◆ **Data provided**:
☆ ☆ ☆ ☆ ☆

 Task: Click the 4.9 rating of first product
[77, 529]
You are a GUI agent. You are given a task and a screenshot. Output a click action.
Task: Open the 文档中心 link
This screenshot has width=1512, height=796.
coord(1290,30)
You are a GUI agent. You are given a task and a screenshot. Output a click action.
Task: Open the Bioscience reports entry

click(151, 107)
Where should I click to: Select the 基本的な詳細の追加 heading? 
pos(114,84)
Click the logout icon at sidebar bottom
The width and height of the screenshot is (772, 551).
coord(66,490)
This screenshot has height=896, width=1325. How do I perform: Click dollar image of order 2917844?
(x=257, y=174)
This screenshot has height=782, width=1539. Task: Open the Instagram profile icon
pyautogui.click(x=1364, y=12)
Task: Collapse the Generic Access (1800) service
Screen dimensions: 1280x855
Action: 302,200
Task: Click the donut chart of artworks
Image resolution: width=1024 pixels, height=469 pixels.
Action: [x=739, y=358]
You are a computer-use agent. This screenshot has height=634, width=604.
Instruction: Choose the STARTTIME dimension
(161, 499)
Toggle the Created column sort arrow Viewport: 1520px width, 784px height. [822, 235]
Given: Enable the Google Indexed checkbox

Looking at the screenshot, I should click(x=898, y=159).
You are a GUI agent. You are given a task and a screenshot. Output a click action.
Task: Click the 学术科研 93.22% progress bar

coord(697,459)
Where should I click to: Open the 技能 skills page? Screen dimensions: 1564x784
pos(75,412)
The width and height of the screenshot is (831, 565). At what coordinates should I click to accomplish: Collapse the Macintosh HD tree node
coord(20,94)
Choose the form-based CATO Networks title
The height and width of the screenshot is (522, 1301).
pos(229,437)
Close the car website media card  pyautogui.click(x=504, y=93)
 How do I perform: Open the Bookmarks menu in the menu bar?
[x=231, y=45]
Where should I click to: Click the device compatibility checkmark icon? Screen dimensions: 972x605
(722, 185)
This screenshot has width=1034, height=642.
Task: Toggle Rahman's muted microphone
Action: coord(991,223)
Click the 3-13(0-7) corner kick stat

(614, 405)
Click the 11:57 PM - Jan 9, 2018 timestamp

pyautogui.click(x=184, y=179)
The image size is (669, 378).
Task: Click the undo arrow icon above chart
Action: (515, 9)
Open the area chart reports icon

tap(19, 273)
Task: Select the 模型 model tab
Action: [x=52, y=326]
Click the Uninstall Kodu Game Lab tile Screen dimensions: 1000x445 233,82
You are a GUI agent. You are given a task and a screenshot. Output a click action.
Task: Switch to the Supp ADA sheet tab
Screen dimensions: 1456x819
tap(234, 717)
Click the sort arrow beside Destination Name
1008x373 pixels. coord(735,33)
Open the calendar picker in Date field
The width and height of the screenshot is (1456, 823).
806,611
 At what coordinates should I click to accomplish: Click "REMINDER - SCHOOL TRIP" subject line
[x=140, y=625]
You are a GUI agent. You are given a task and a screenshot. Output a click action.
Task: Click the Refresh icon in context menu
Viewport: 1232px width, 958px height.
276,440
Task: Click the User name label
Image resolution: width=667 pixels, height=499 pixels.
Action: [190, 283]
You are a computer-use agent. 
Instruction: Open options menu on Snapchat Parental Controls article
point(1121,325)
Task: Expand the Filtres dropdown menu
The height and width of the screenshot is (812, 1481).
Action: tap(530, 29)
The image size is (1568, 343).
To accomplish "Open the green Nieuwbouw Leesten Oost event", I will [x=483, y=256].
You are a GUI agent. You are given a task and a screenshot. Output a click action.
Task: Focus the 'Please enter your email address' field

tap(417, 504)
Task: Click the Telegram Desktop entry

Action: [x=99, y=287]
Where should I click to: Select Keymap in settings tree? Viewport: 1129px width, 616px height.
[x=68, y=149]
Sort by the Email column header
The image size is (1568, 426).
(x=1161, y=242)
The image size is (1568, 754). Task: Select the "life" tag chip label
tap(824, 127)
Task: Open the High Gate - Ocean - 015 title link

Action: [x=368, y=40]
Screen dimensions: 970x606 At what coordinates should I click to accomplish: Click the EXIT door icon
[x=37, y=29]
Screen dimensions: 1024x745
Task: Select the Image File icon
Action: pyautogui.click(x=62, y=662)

☆ ☆ ☆ ☆ ☆

◆ **Requirements**:
Please put the lines of the listing into a numbered list, leaving out blank lines. Begin at the first line of the listing and stop after the line that contains "Action: [x=739, y=358]".

◆ **Problem solution**:
1.  Task: Click the 4.9 rating of first product
2. [77, 529]
3. You are a GUI agent. You are given a task and a screenshot. Output a click action.
4. Task: Open the 文档中心 link
5. This screenshot has width=1512, height=796.
6. coord(1290,30)
7. You are a GUI agent. You are given a task and a screenshot. Output a click action.
8. Task: Open the Bioscience reports entry
9. click(151, 107)
10. Where should I click to: Select the 基本的な詳細の追加 heading? 
11. pos(114,84)
12. Click the logout icon at sidebar bottom
13. The width and height of the screenshot is (772, 551).
14. coord(66,490)
15. This screenshot has height=896, width=1325. How do I perform: Click dollar image of order 2917844?
16. (x=257, y=174)
17. This screenshot has height=782, width=1539. Task: Open the Instagram profile icon
18. pyautogui.click(x=1364, y=12)
19. Task: Collapse the Generic Access (1800) service
20. Screen dimensions: 1280x855
21. Action: 302,200
22. Task: Click the donut chart of artworks
23. Image resolution: width=1024 pixels, height=469 pixels.
24. Action: [x=739, y=358]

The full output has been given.